Nel nostro mondo c'è un tipo di conoscenza che si è sviluppata fin troppo a scapito dell'altra. La conoscenza scientifica arriva a scoperte straordinarie, ma non risolve i problemi più profondi dell'uomo. Pieni di questa conoscenza molti non sono più aperti alla conoscenza profonda raggiungibile soltanto in umiltà e semplicità. Gesù dice infatti che essa è concessa come grazia ai "piccoli": essi ricevono dal Padre la conoscenza del Figlio e dal Figlio la conoscenza del Padre, conoscenza di amore, fondata sull'amore. "Chi non ama non conosce Dio scrive Giovanni perché Dio è amore".
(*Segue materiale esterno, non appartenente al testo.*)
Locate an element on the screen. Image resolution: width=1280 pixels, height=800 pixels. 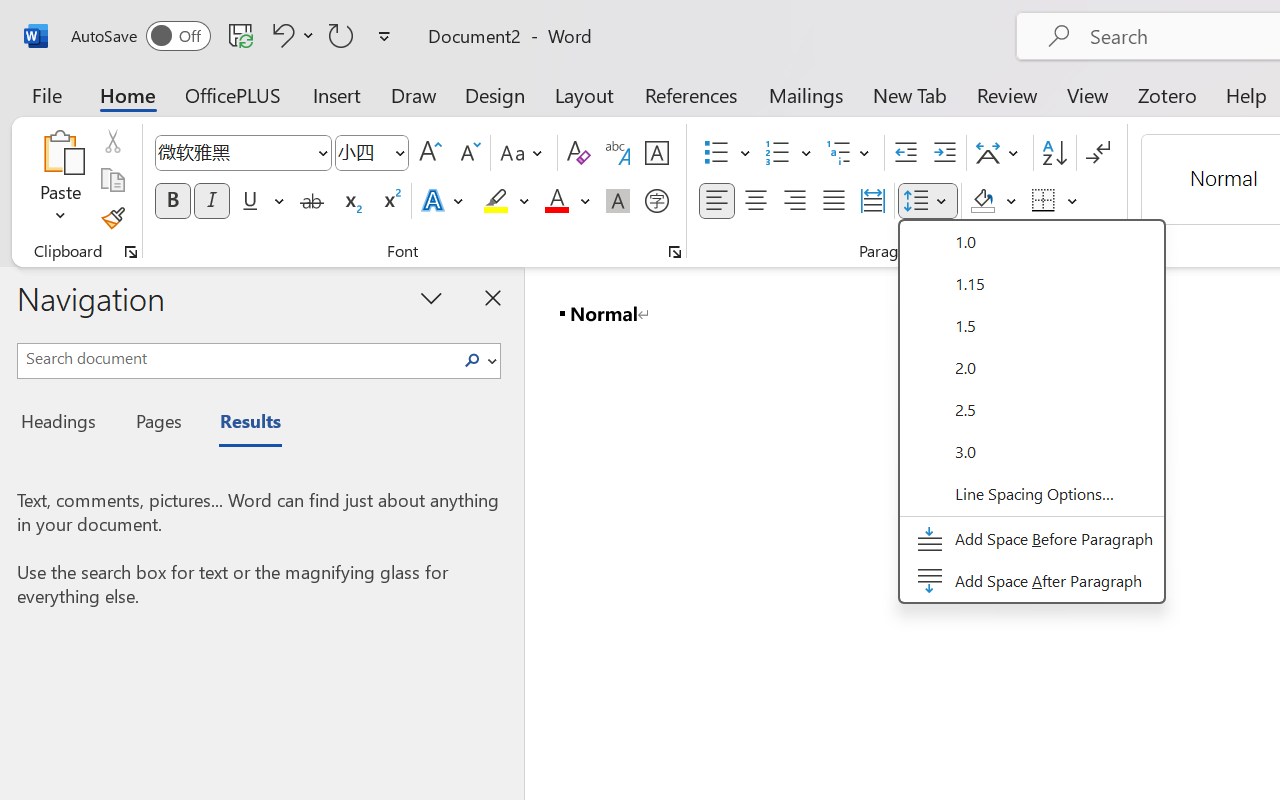
'Borders' is located at coordinates (1054, 201).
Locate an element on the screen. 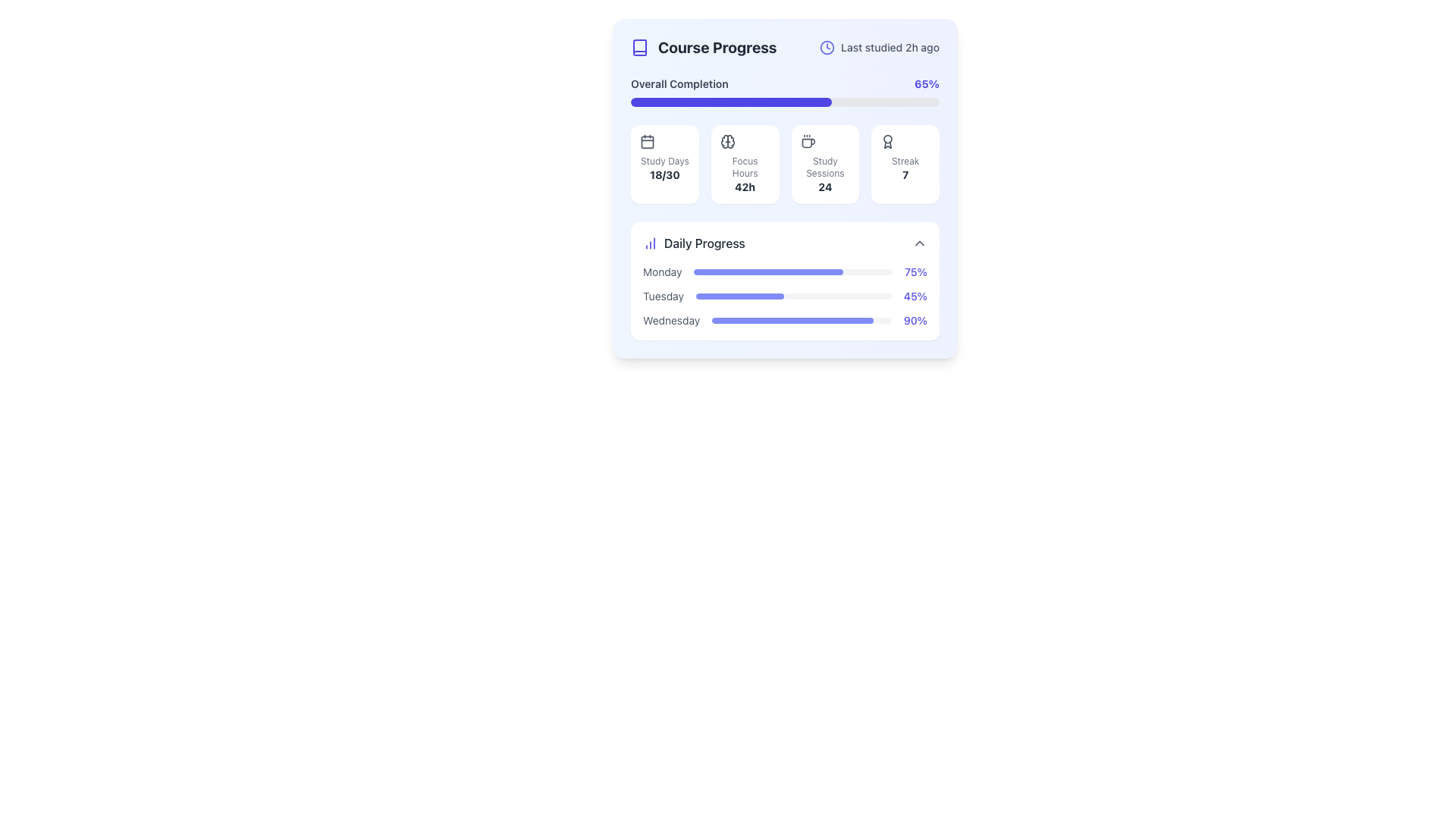  the first Informational card in the 'Course Progress' section, which displays 'Study Days' and '18/30' is located at coordinates (664, 164).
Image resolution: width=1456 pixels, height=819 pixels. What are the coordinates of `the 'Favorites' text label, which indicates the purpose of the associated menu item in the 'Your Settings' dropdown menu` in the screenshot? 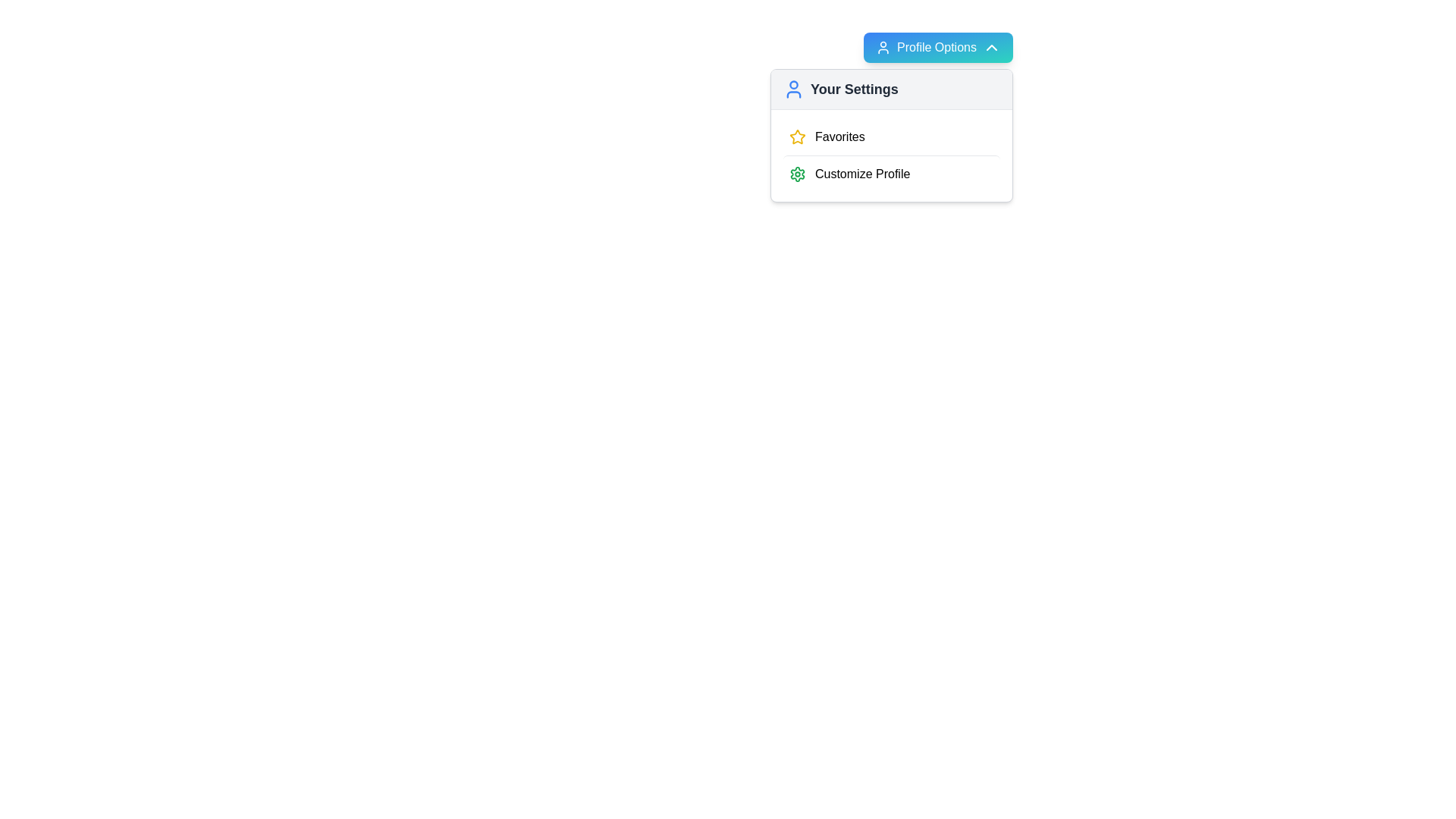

Avere pensieri sublimi su Dio non è nulla senza l'amore: "Se anche parlassi le lingue degli uomini e degli angeli... e se avessi il dono della profezia e conoscessi tutti i misteri e tutta la scienza, ma non avessi la carità, non sono nulla".
Chiunque incontra Cristo con fede diventa nuova creatura, ed illuminato e salvato, non può fare altro che narrare quanto per lui il Signore ha fatto. È il caso di tutti noi toccati nel battesimo alle orecchi e alle labbra. Ma noi lo abbiamo dimenticato o lo dimentichiamo spesso. Esortiamoci a riconoscere le cose che il Signore opera in noi e diventiamone annunciatori. L'essere toccati da Cristo è essere salvati, è avere vita nuova.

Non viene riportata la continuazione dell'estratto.